It's the book by John Weidman that really makes this very long one-act into a piece of theater. Stephen Sondheim's music doesn't break any new ground, although he channels John Philip Sousa to write a rousing sextet in "How I Saved Roosevelt." The sentiments of "Everybody's Got the Right" (to be happy) feels a little too glib, like a slogan for a T-shirt (and it is, on sale in the lobby).
"Another National Anthem" wants to be an anti-anthem, but doesn't carry its own ironic weight.
Some of the dialogue sections, however, are top-notch, first among them the comic relief sections between Lynette "Squeaky" Fromme (Mary Catherine Garrison) and Sara Jane Moore (Becky Ann Baker), failed killers of Gerald Ford.
Sara employs a novel approach to disciplining screaming children, and then shares a joint with "Squeaky."
James Barbour brings a towering dignity to Leon Czolgosz, successful killer of William McKinley.
The radicalization of the earnest patriot Balladeer (Neil Patrick Harris), who transforms into Lee Harvey Oswald, is positively chilling.
Robert Brill has designed a set dominated by a rickety colonnade under which eight of the nine assassins sit once they've retired from the playing field. Once they're seated, their faces are lit by uplights
through the deck.
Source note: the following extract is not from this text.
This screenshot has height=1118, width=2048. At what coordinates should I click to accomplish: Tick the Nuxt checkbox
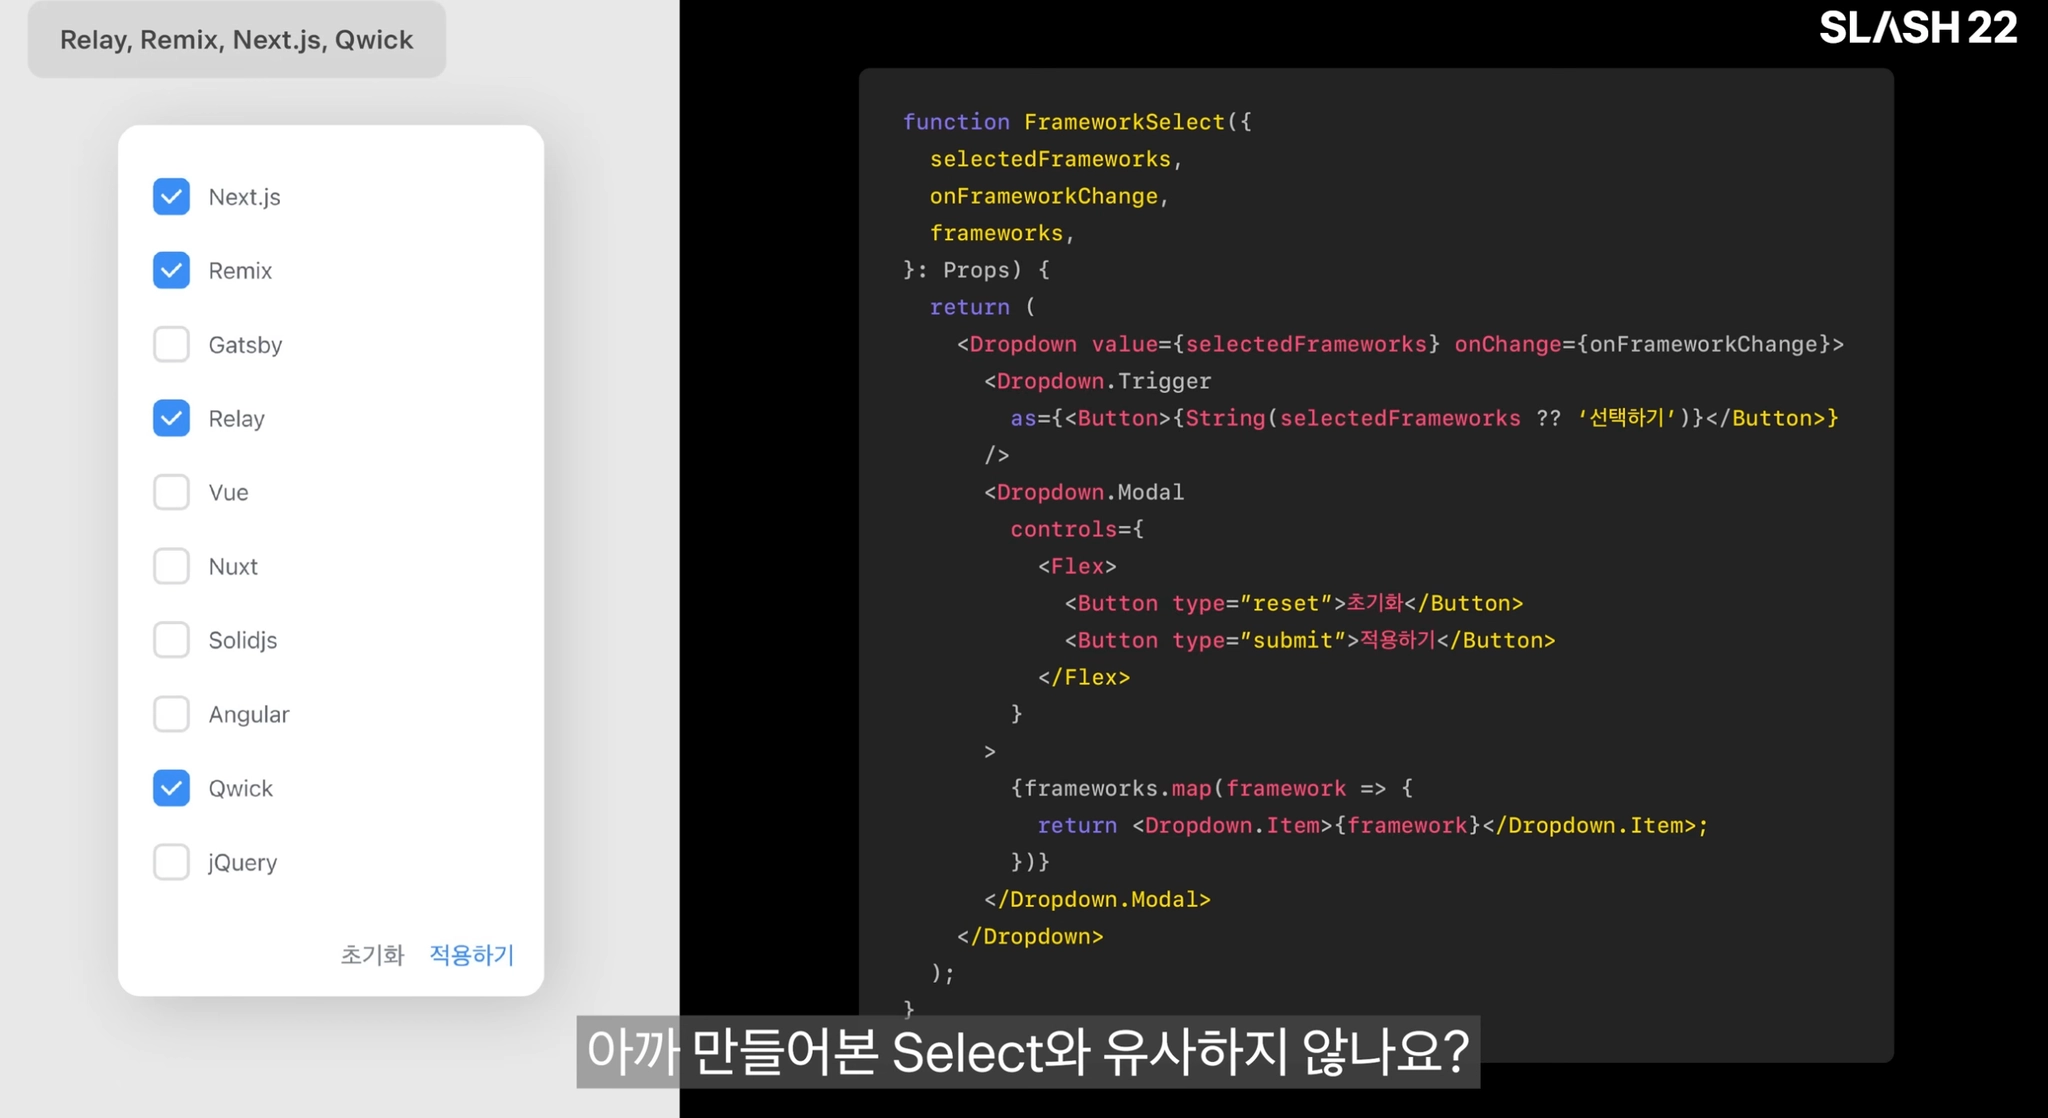171,567
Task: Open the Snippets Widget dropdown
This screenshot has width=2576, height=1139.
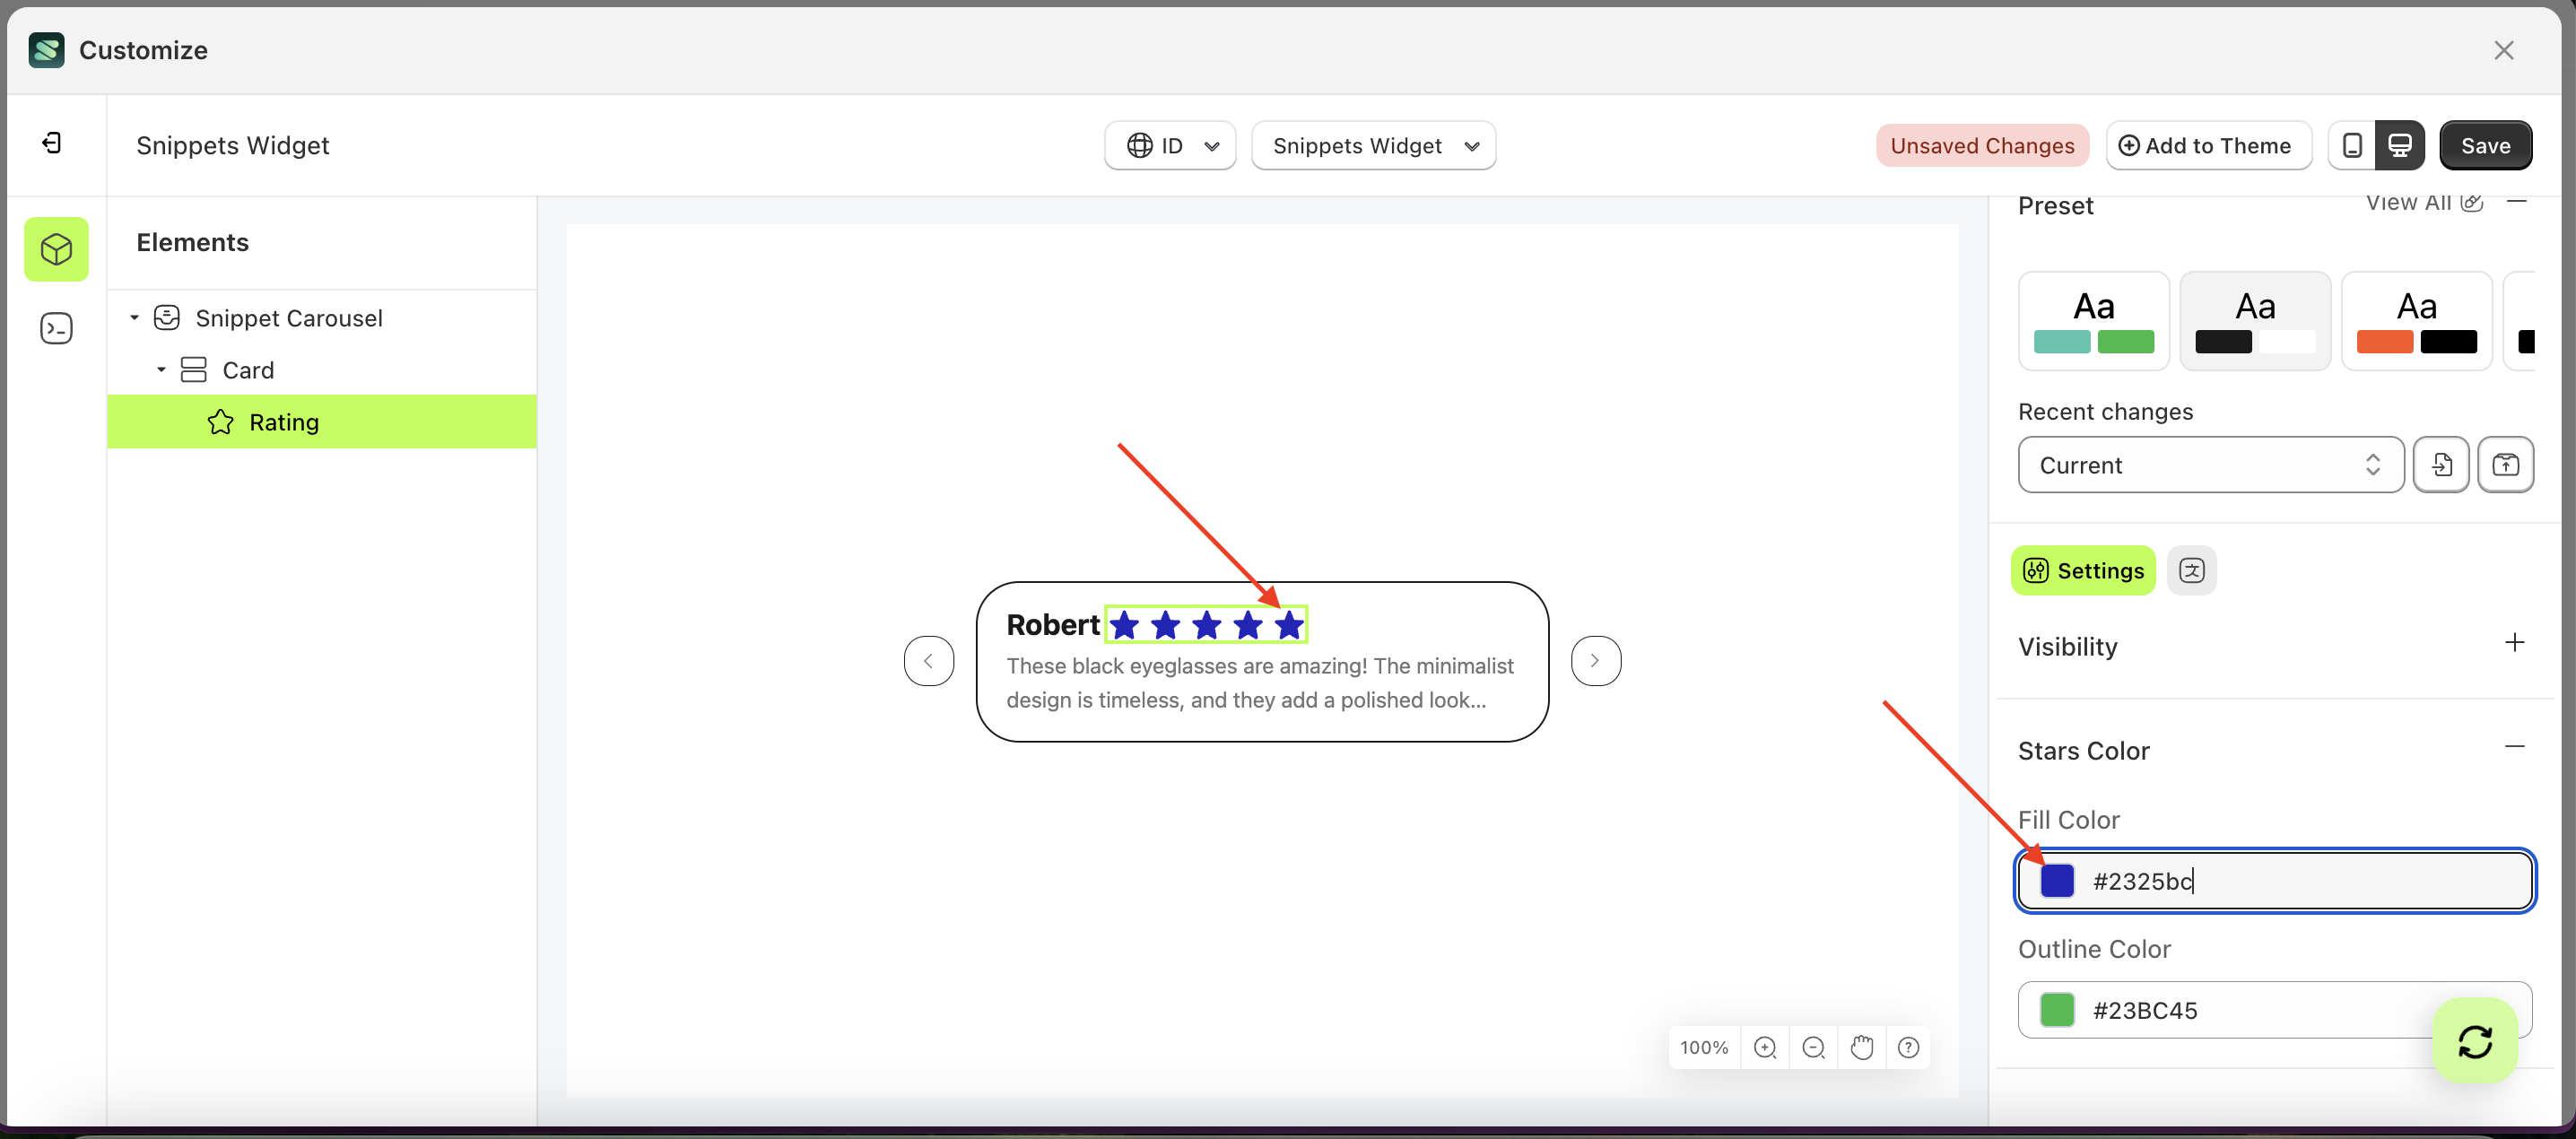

These same lights (designed by Jules Fisher and Peggy Eisenhauer), gelled red and assisted by a dollop of theatrical smoke, help provide the fire effect for John Wilkes Booth's burning barn.
Paul Gemignani's band takes up the two boxes from Studio 54's previous incarnation as a theater.
When the assassins brandish their guns and point them directly at the audience, breaking one of theater's taboos, it's a menacing, threatening moment.
But somehow the rest of the evening doesn't pack the same punch.